The government of Japan is considering the abolishment of new petrol-powered vehicles by the mid-2030s, Japan public broadcaster NHK was reported as saying, according to Reuters.
The nation is the latest to consider outlawing internal combustion-engined vehicles, following the United Kingdom’s confirmation that it will be banning the sale of new petrol- and diesel-powered cars and vans in 2030, which is a full 10 years earlier than its original deadline.
The industry ministry of Japan will outline a plan by the end of the year, chief government spokesman Katsunobu Kato said at a press conference earlier today. Part of the minstry’s considerations are to require all new vehicles to be electrified, which includes hybrids, NHK reported, and a formal target will be finalised after expert-level debates have concluded at the end of this year at the soonest.
Electric vehicles are expected to take up 55% market share in Japan by 2030, the Boston Consulting Group said in a report on electric vehicles. “The speed of expansion of the share of electric vehicles will accelerate due to the fact that battery prices are falling more rapidly than previously expected,” it said.
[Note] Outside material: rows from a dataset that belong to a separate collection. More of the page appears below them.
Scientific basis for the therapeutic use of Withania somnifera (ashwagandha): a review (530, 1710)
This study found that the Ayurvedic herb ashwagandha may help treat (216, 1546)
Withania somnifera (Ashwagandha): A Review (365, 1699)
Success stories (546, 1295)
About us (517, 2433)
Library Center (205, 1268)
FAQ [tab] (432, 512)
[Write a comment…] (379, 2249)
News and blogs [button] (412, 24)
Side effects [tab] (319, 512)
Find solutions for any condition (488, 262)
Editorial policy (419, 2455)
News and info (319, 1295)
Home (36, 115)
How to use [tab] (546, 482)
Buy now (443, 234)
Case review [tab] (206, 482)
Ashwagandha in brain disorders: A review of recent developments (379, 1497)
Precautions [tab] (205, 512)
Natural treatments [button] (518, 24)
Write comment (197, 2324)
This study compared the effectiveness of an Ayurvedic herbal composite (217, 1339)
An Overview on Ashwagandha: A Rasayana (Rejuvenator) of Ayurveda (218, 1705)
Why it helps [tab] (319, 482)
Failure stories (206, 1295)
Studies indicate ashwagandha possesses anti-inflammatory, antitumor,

Toyota, Honda and Nissan have declined to comment, according to Reuters.
In Europe, France is firm on its stand on banning internal combustion-engined vehicles by 2040, with Paris itself to ban internal combustion vehicles by 2030. The city has already restricted city centre access to vehicles made before 1997, along with introducing car-free days.
The wider European Union is expected to decide on future restrictions upon internal combustion vehicles as early as this month, Reuters reported.